Victorian Phoenix Water Polo Club
- Founded: (2021; 5 years ago)
- League: Australian National Water Polo League
- Based in: Melbourne
- Arena: Melbourne Sports and Aquatic Centre
- Website: https://vicphoenixwaterpolo.com/

= Victorian Phoenix Water Polo Club =

Australian water polo club

The Victorian Phoenix Water Polo Club is a Melbourne based Australian water polo club that competed in the Australian National Water Polo League. Established in 2021, the club had a men's team and a women's team.

==History==
The Victorian Tigers (formerly known as the Richmond Tigers and the Hawthorn Tigers) were a water polo team competing in the Australian National Water Polo League established in 1990. Their success came mostly in the early years of the National League, which they dominated, winning the first four championships. They won the competition in 2010 with a victory over the Drummoyne Devils, 10–8.

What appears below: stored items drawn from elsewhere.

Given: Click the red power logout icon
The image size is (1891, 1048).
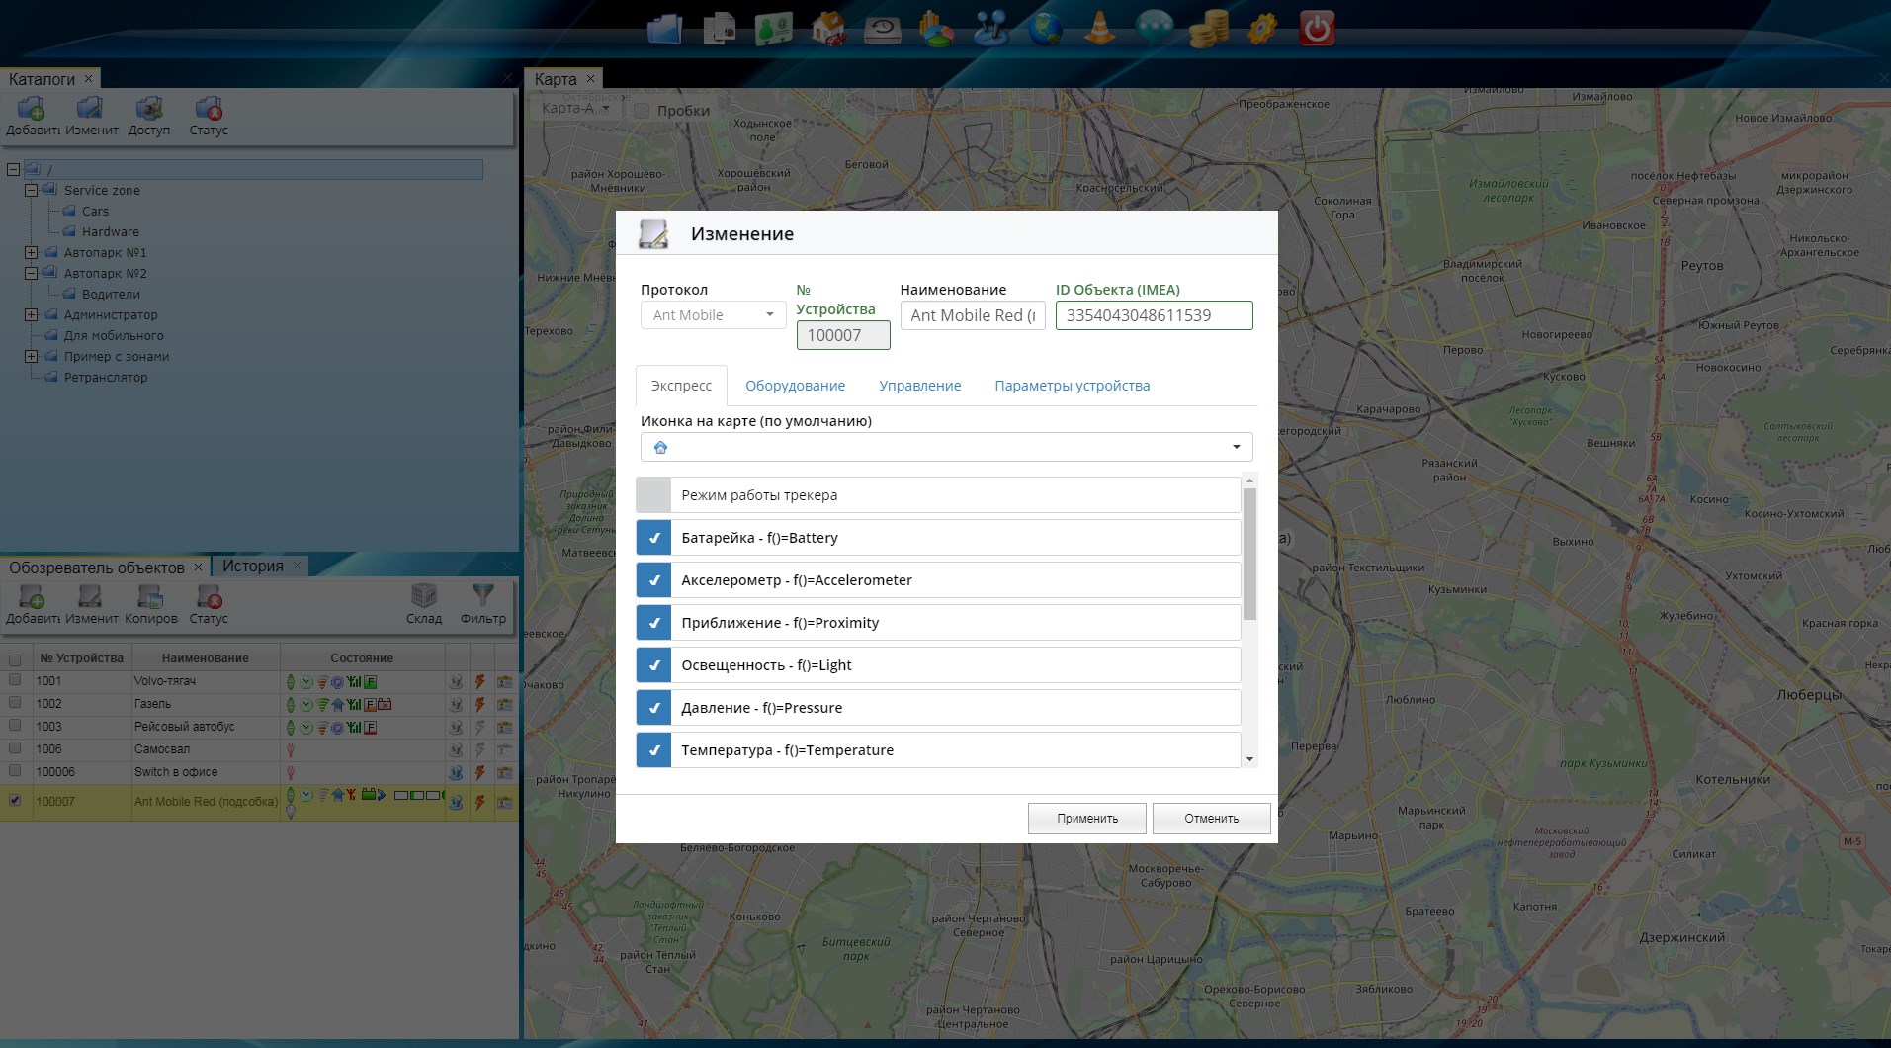Looking at the screenshot, I should point(1316,29).

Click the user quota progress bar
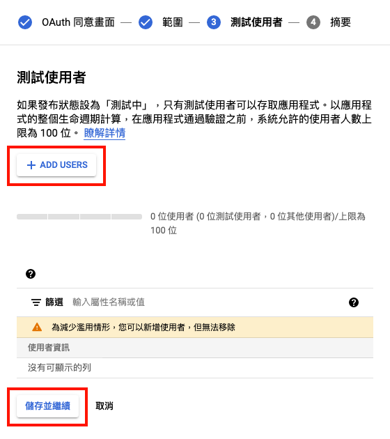point(79,217)
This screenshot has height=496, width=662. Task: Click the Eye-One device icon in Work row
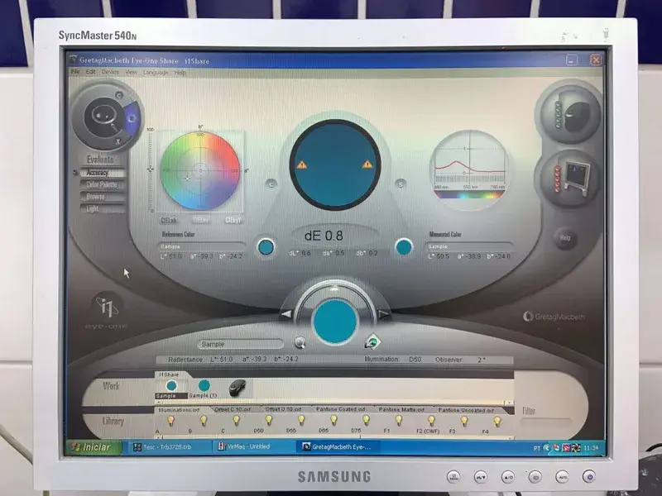(x=237, y=385)
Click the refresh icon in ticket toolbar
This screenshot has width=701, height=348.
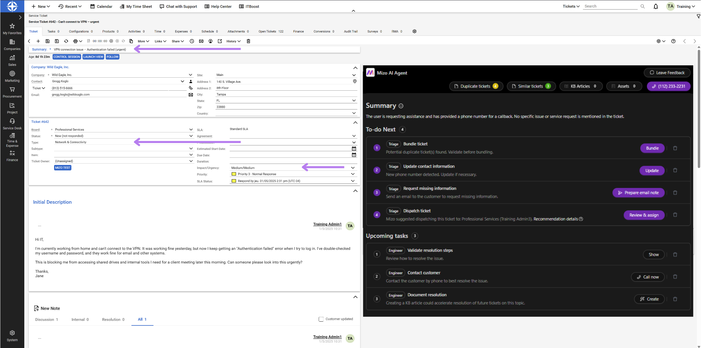pyautogui.click(x=66, y=41)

They played most of their games at the Melbourne Sports and Aquatic Centre, with a few games at the Hawthorn Aquatic and Leisure centre. The club left the league at the conclusion of the 2013 season.

Then Victorian Seals was a Melbourne based club that competed in the National Water Polo League established in 2014, the club had a men's team and a women's team.

In their first year, both teams qualified for the 2014 NWPL Finals which were held at The Valley Pool in Brisbane. The men's team played in the Grand Final against UNSW Wests Magpies and finished with a silver medal. The women's team finished 5th.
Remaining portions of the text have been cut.